### Materials provided
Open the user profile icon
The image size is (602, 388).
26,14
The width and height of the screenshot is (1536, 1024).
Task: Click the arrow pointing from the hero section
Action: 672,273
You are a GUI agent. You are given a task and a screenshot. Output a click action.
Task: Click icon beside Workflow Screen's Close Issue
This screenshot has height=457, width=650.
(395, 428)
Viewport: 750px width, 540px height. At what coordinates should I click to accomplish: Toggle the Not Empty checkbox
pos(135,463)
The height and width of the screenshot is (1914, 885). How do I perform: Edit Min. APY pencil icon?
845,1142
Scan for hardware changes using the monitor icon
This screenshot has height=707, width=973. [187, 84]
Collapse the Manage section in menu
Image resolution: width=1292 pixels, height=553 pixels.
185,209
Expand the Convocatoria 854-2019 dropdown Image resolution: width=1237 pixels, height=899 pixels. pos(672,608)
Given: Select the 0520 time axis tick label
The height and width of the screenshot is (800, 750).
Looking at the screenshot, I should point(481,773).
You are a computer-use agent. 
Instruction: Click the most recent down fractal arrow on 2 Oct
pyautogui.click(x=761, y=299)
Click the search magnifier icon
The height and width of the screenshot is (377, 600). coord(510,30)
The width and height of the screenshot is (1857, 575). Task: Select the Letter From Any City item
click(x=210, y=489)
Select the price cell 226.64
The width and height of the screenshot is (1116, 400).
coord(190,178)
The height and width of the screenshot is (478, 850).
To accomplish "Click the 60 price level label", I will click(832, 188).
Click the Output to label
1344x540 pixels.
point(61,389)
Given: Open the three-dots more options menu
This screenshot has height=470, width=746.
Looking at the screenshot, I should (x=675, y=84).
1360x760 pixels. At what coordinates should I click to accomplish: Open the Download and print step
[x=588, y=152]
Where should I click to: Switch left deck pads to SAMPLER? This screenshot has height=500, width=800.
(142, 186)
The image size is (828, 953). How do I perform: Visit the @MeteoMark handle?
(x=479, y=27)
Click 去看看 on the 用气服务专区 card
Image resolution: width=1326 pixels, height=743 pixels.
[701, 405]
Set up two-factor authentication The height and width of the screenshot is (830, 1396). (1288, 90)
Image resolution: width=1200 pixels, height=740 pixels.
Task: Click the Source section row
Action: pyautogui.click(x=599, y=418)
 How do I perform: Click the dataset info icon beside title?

### What you have to do
Would you copy every line of the entries that includes the word "beside"?

### Result for this task
Task: Click icon beside Workflow Screen's Close Issue
 How do I perform: Click the dataset info icon beside title?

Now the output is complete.